**THE REQUEST**
Copy the records from the line with "Open the 被告 filter dropdown" to the line with "tap(30, 210)", changing "sidebar" to "panel" and leaving everything else as it is.

**PROVIDED MATERIAL**

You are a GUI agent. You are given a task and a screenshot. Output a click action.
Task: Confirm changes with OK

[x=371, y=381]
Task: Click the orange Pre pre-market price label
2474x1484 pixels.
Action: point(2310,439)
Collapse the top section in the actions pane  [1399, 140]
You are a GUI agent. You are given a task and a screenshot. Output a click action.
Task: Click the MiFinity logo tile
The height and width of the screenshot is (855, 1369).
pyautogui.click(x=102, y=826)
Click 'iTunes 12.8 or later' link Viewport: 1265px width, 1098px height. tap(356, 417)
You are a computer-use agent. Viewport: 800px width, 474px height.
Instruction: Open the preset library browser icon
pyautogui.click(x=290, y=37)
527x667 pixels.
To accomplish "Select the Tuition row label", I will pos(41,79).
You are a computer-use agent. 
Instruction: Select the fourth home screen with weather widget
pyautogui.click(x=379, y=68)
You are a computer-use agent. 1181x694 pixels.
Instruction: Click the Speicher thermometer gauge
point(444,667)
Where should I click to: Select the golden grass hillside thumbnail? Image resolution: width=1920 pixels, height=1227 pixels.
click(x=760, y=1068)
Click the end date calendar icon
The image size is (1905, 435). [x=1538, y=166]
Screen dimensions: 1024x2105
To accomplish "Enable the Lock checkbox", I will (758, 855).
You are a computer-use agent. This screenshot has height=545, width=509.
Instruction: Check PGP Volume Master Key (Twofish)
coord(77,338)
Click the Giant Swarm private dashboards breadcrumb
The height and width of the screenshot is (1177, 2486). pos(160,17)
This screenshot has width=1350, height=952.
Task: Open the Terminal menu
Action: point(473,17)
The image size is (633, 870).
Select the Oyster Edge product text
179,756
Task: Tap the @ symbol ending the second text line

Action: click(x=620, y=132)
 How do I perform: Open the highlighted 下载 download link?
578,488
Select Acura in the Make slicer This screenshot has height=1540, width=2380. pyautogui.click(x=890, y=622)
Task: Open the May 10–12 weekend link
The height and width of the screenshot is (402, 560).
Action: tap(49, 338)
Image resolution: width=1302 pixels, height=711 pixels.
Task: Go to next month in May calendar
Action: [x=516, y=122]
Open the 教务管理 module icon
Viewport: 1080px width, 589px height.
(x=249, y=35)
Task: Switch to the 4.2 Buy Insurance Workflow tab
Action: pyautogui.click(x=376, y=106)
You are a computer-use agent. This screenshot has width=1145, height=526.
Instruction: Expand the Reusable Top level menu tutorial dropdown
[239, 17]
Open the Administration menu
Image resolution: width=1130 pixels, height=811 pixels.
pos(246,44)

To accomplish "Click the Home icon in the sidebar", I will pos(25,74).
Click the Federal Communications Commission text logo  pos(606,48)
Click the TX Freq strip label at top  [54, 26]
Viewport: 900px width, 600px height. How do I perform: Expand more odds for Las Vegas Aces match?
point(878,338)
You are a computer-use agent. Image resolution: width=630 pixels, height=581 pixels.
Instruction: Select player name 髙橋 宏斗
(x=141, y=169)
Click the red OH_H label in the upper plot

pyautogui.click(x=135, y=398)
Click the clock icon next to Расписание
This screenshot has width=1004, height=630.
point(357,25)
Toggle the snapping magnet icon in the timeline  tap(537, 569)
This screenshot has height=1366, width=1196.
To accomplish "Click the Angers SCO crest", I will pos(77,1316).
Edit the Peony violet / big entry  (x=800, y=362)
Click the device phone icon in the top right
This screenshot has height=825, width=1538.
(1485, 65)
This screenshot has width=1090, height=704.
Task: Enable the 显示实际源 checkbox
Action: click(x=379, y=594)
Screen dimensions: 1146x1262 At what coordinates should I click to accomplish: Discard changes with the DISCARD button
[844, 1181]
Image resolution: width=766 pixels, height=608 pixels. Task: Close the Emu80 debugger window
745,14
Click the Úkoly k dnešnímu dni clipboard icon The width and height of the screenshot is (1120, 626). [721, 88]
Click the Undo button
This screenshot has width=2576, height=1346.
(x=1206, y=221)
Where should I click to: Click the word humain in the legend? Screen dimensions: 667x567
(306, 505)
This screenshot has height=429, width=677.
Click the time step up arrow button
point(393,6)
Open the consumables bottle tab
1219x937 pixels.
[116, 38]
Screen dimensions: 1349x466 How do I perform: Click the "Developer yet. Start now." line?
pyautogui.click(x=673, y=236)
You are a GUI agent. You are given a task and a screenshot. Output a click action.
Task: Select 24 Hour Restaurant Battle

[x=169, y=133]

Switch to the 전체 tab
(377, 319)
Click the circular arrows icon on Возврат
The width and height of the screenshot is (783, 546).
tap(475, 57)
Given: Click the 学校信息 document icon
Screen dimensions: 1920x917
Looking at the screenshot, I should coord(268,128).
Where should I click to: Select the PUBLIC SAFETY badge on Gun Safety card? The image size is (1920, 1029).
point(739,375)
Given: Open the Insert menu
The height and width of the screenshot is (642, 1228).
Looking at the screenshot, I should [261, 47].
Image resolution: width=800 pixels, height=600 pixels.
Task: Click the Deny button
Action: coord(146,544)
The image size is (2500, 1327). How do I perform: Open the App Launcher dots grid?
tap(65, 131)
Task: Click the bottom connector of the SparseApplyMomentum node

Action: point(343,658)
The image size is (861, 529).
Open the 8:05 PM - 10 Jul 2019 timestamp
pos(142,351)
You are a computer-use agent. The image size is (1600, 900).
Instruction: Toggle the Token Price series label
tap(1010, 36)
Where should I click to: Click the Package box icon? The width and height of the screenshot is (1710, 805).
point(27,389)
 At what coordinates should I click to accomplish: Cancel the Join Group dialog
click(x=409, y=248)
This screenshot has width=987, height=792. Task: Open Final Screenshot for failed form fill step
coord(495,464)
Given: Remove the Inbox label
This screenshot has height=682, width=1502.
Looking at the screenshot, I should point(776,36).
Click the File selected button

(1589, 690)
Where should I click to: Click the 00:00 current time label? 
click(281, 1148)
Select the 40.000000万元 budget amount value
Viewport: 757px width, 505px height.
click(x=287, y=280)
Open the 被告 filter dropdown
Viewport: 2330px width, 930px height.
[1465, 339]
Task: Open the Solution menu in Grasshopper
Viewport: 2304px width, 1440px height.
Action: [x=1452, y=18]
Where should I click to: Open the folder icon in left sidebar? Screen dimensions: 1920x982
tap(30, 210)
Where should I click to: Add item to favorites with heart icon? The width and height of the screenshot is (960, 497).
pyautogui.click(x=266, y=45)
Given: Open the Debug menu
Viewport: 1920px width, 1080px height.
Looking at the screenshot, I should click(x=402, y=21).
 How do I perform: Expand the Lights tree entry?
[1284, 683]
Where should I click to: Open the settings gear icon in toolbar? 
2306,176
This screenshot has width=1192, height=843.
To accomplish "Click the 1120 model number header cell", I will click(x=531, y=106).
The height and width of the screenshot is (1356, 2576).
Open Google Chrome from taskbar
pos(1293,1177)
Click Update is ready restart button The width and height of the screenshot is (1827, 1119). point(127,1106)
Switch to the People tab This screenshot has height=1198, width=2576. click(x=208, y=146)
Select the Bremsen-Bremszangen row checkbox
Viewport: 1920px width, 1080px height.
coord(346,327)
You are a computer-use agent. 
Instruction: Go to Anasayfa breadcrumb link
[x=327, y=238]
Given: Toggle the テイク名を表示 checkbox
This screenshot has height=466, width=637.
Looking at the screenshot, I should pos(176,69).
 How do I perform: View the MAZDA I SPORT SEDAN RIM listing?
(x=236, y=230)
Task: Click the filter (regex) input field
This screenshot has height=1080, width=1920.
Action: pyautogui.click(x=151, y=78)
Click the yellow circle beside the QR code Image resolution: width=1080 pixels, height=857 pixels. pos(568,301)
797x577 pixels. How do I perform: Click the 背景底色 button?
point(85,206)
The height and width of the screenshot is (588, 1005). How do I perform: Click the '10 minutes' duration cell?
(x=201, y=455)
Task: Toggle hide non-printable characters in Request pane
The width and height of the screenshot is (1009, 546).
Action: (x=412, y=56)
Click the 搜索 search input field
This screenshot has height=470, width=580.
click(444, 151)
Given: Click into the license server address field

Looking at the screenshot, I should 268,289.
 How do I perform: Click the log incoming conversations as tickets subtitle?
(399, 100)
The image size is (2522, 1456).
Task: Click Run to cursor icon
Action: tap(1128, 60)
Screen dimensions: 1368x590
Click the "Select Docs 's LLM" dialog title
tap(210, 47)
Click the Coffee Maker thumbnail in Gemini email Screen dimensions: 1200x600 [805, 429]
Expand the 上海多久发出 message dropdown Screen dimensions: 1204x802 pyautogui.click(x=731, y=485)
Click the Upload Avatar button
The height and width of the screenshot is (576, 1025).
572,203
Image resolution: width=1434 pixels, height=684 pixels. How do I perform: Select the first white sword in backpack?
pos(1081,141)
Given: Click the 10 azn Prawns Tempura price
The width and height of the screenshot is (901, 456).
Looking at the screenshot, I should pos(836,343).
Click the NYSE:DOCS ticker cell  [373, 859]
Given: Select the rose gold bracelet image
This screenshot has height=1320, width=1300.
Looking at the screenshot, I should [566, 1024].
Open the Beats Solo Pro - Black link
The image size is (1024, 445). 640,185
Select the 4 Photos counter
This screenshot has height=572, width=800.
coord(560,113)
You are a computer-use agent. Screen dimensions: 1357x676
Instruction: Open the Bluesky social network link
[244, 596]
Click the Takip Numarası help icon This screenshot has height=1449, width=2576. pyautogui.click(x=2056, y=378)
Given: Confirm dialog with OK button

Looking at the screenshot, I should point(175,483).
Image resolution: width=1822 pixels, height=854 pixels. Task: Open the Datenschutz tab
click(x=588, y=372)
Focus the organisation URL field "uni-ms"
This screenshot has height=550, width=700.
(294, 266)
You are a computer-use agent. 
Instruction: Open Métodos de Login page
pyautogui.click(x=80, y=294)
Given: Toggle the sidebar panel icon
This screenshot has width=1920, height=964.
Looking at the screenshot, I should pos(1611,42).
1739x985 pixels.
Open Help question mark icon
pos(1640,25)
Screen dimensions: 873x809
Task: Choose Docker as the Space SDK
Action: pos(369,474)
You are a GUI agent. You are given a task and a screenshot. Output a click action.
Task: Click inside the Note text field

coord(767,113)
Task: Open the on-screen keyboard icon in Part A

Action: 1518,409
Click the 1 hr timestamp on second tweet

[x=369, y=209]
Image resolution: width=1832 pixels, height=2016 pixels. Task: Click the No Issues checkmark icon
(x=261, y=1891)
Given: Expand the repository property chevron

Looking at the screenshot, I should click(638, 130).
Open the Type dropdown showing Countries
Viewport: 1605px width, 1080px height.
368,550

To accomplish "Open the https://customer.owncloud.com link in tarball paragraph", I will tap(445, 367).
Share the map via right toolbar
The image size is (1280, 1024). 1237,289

**RESULT OF THIS EXERCISE**
Open the 被告 filter dropdown
Viewport: 2330px width, 930px height.
[1465, 339]
Task: Open the Solution menu in Grasshopper
Viewport: 2304px width, 1440px height.
Action: [x=1452, y=18]
Where should I click to: Open the folder icon in left panel? Screen dimensions: 1920x982
tap(30, 210)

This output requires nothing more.